Local libraries thrive despite woes

Despite anticipated budget shortfalls for the Los Angeles County library system of roughly $22 million a year during the next 10 years, its branches in La Cañada Flintridge and La Crescenta will be shielded from reduced hours or services in the coming years, the county's top librarian said.

The Glendale library system is not directly affected by the county's budget woes. But Glendale Director of Libraries Cindy Cleary said the issues have created a ripple effect.

"There are more people coming through our doors and seeking our services," Cleary said. "I'm not complaining, I like people coming through. But it is adding pressure."

On Nov. 30, county librarian Margaret Donnellan Todd submitted a report to the Board of Supervisors warning that declining revenues could force cuts across the library system in order to avoid a deficit of as much as $22 million by 2020.

But branches in the foothills are not expected to face cuts because they benefit from a special tax assessment in place since 1997.

This year's special library tax for residents of unincorporated areas and 11 cities, including La Cañada Flintridge, is a flat $27.84 per land parcel. The La Crescenta branch also benefits from utility-tax funds, and in La Cañada, property-tax revenues are expected to remain strong despite nationwide declines in real-estate values.

"If you hear that the county libraries are falling apart, that's absolutely not true. We're taking a financial look 10 years down the road," Todd said. "We're primarily looking at some of the cities where there isn't a special tax, and property tax isn't high enough to support operations and we currently cover that [gap] with general-fund contributions."

While many of the 44 county branches — there are 85 in all — have actually increased hours of operation due to the extra revenue, the report predicts that those service enhancements may not be sustainable without a small increase to the parcel tax.

But Todd said more analysis is needed before the system would ask the Board of Supervisors for more money.

Now would be a bad time to ask for more money, said Tony Bell, a spokesman for L.A. County Supervisor Mike Antonovich.

"Every county department — in fact every agency, whether of the state or federal government — must live within its means. The libraries are no different," Bell said. "Now is not the right time to raise taxes. It's a time to tighten one's belt and look for ways to promote and increase efficiency, to do more with what you have."

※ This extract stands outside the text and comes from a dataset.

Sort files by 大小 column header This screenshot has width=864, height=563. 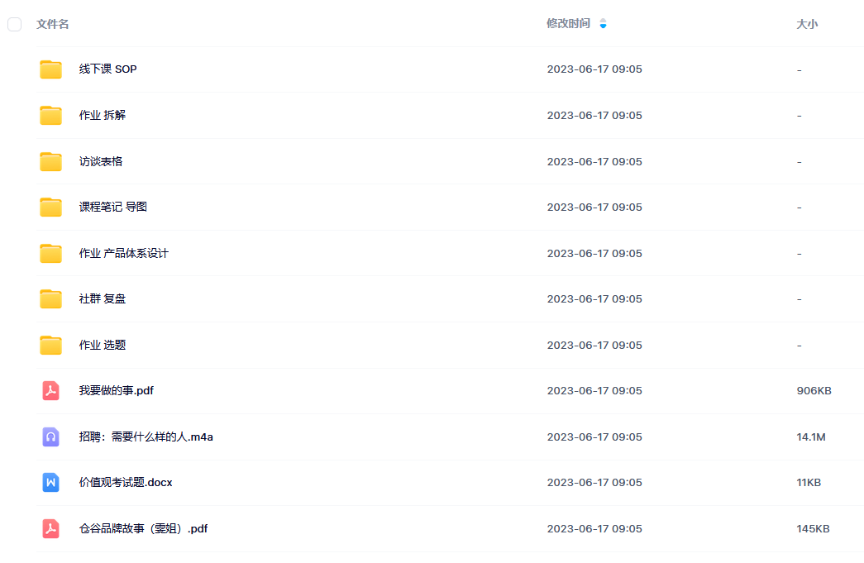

The La Crescenta and La Canada Flintridge libraries keep similar hours. The La Crescenta Library is open from 11 a.m. to 8 p.m. Monday through Wednesday, 11 a.m. to 6 p.m. Thursday and noon to 5 p.m. Friday and Saturday. The La Cañada Flintridge Library opens one hour earlier each day. Both are closed on Sundays.

With a collection of more than 122,000 books, La Cañada's library ranks among the county's 25 busiest branches.

The La Crescenta Library, which opened a brand-new facility late last year, features more than 81,000 books and is visited some 24,000 times each month, making it the 10th most popular library in the system.

Staff writer Bill Kisliuk contributed to this story.